**What you should do**.
Exactly as written, return all the data, leaving its pictures behind.

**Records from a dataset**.
^^^^^^^^

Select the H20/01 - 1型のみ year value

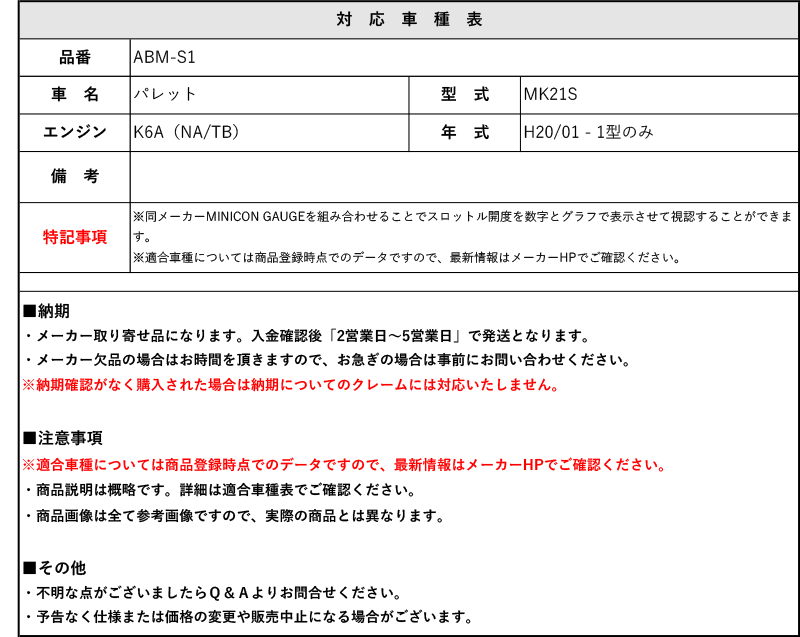tap(589, 132)
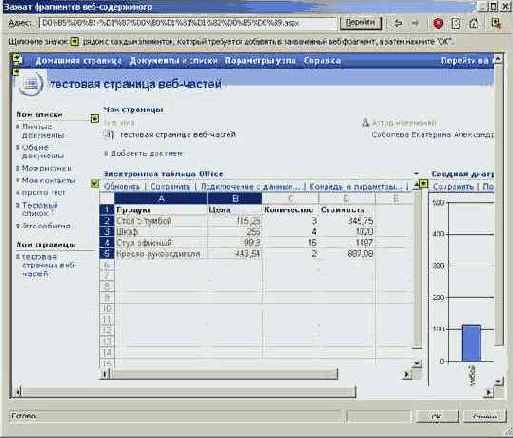Image resolution: width=513 pixels, height=438 pixels.
Task: Expand the Office spreadsheet web part dropdown arrow
Action: click(x=416, y=173)
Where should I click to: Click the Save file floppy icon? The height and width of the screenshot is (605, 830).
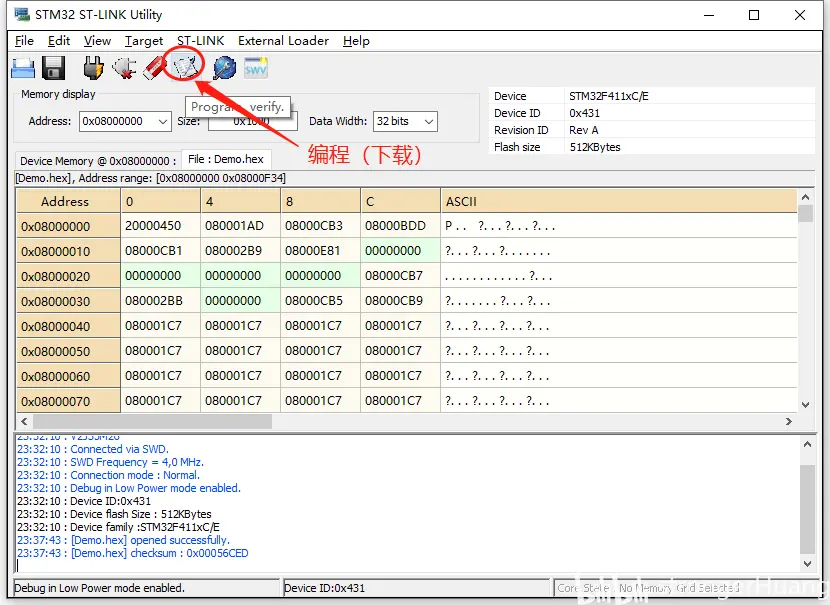(53, 68)
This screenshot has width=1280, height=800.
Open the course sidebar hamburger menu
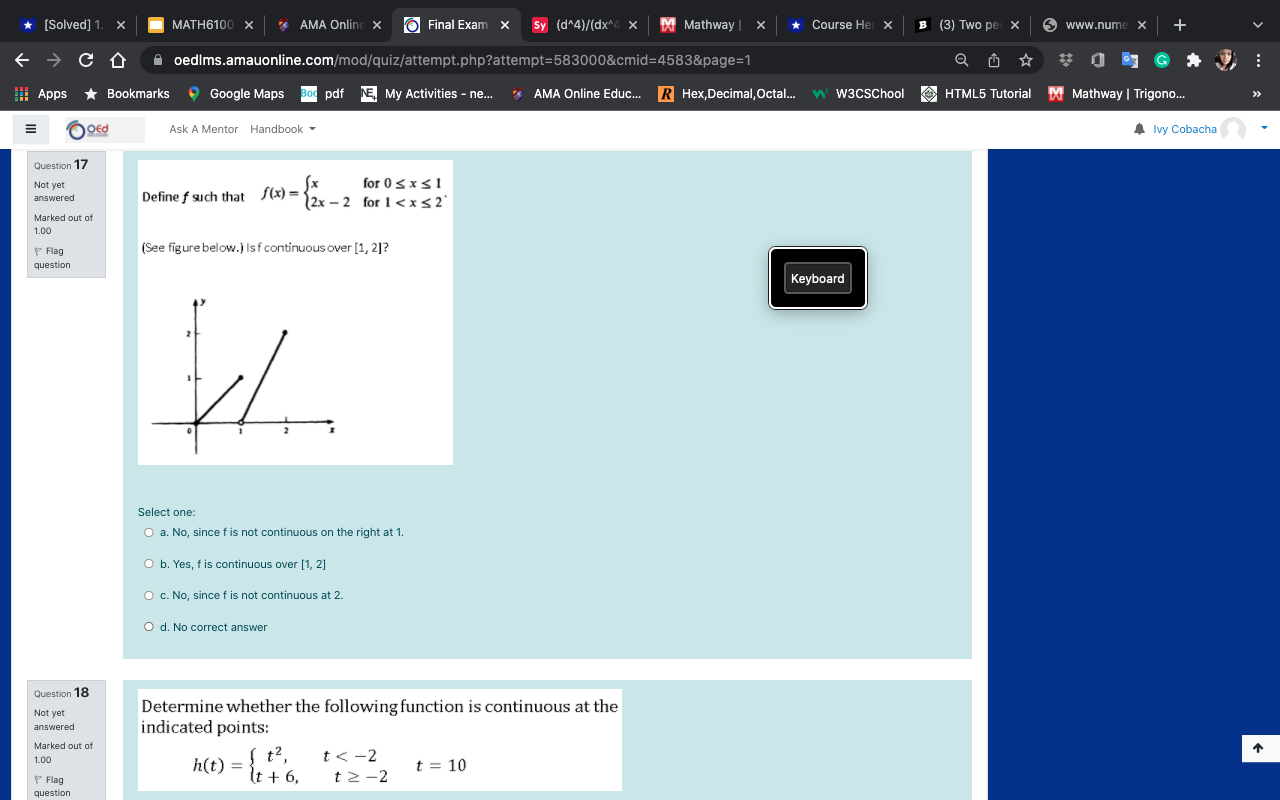click(x=30, y=128)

^^^^^^^^

**Task output**.
Select the H20/01 - 1型のみ year value

tap(589, 132)
Image resolution: width=513 pixels, height=438 pixels.
Task: Expand the Office spreadsheet web part dropdown arrow
Action: click(x=416, y=173)
Where should I click to: Click the Save file floppy icon? The height and width of the screenshot is (605, 830).
(53, 68)
This screenshot has width=1280, height=800.
Open the course sidebar hamburger menu
click(x=30, y=128)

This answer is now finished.